**FRAGMENTO DEL DOCUMENTO:**
Y esto tiene un retrueque: en nuestros objetivos y mensajes tenemos que ser tan honestos como valientes. No podemos caer en vergüenzas y complejos de inferioridad... a pesar del ambiente cultural creado artificialmente por la industria mediática y cultural. Esas empresas, que renunciaron primero a formar y luego a informar, han creado desde hace décadas en una cultura execrable. Medios y productos culturales machacan a machamartillo una moral del depredador que pretende que pidamos perdón y nos excusemos por buscar el bienestar colectivo en vez de buscar ganancias privadas a costa de los demás. Sin enfrentarla y exponerla no vamos a vencer el derrotismo. La batalla cultural y moral es importantísima ahora. Más que nunca.
Resumiendo: los problemas a los que nos enfrentamos y que se concentran en la relación ciudad-ruralidad, tienen dimensiones civilizatorias, pero pueden enfrentarse de manera muy concreta en espacios concretos.
Todo lo que podemos aportar: relación con las grandes ciudades, nuevas tecnologías sostenibles, nuevas actividades económicas y sobre todo, nuevos modelos de trabajo cooperativo y una cultura basada en los valores de la cooperación, lo comunitario y el trabajo, es precisamente lo que más útil y necesario es para impulsar un movimiento por la repoblación que cuaje como movimiento social real potente a partir del que quizás, sólo quizás, consigamos cambiar el mundo entre todos.

**ENUNCIADO DE TAREA:** Reproduce el texto sobre la relación ciudad-ruralidad desde "Todo lo que" hasta "mundo entre todos." y cambia "repoblación" por "revitalización".

**MATERIAL PROPORCIONADO:**

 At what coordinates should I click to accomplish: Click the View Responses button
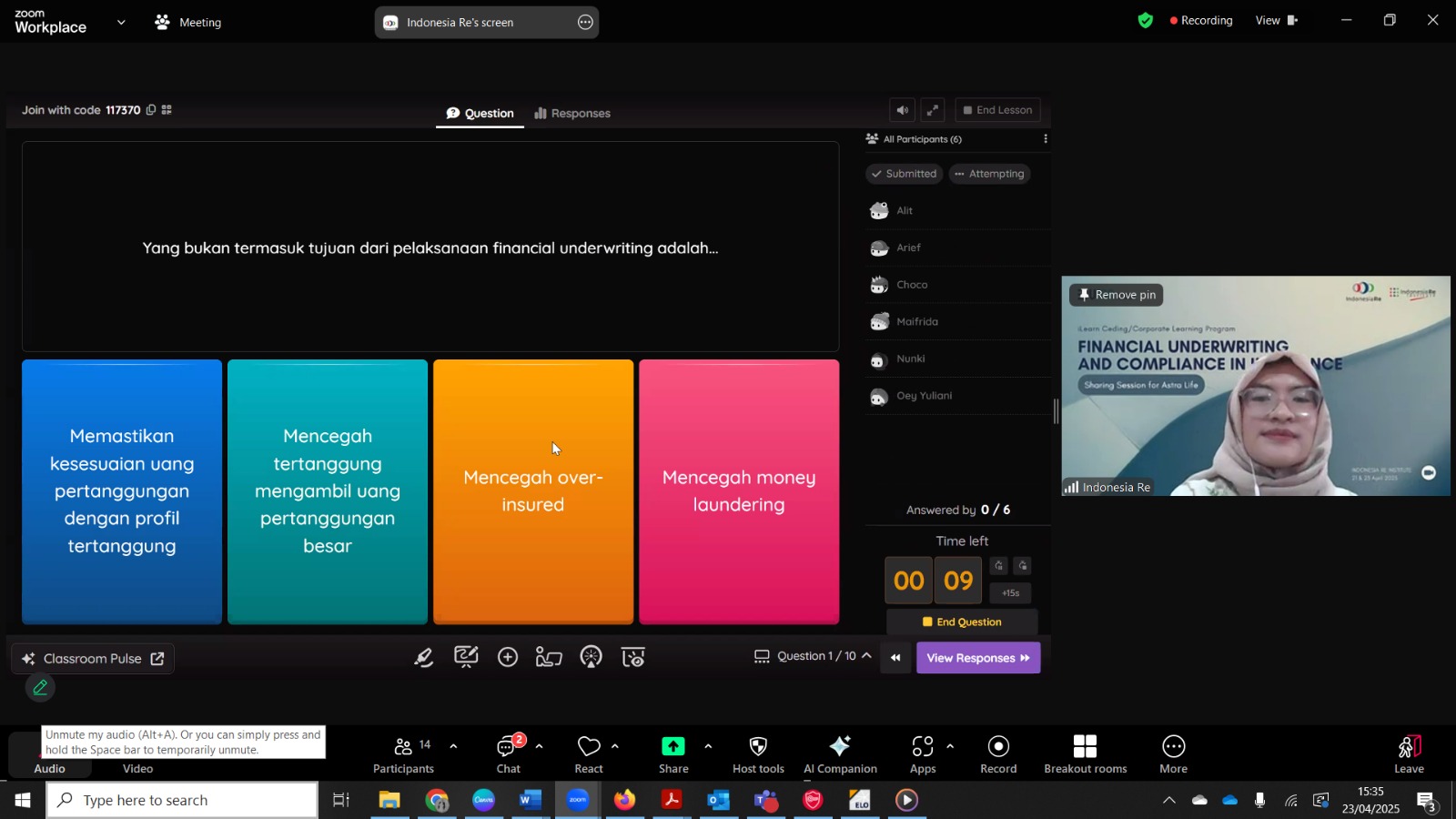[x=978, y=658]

...

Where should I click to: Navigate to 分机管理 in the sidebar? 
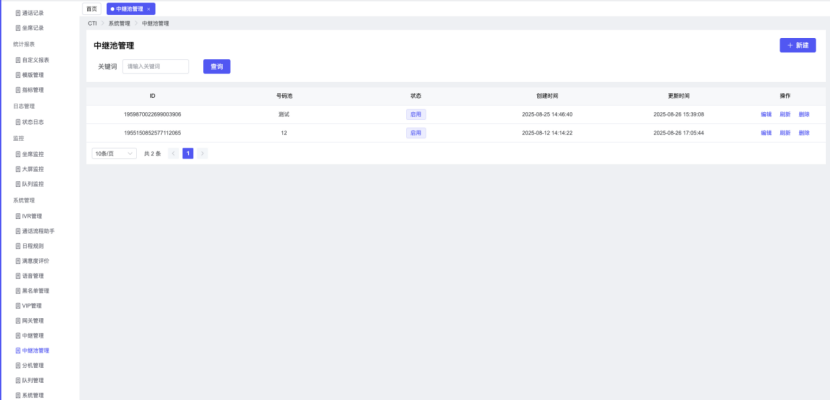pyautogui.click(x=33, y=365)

...

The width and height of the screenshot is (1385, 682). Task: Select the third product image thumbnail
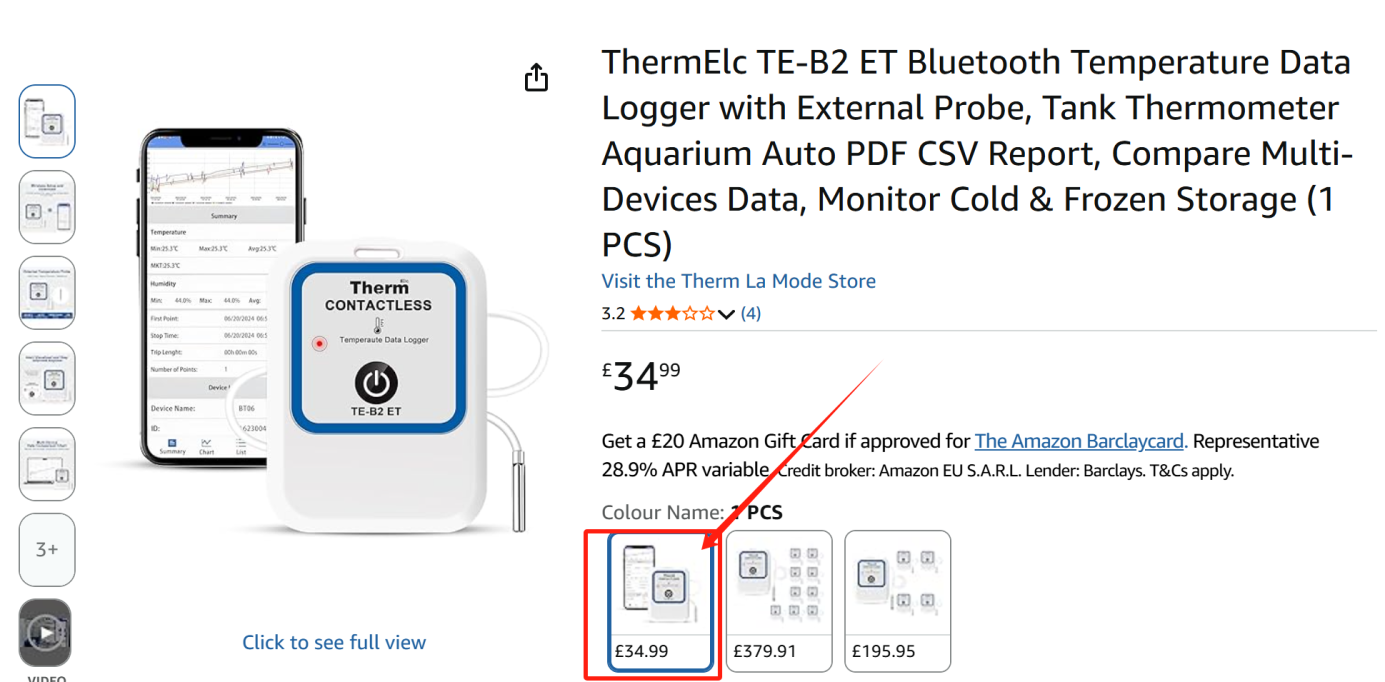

**RESULTADO:**
Todo lo que podemos aportar: relación con las grandes ciudades, nuevas tecnologías sostenibles, nuevas actividades económicas y sobre todo, nuevos modelos de trabajo cooperativo y una cultura basada en los valores de la cooperación, lo comunitario y el trabajo, es precisamente lo que más útil y necesario es para impulsar un movimiento por la revitalización que cuaje como movimiento social real potente a partir del que quizás, sólo quizás, consigamos cambiar el mundo entre todos.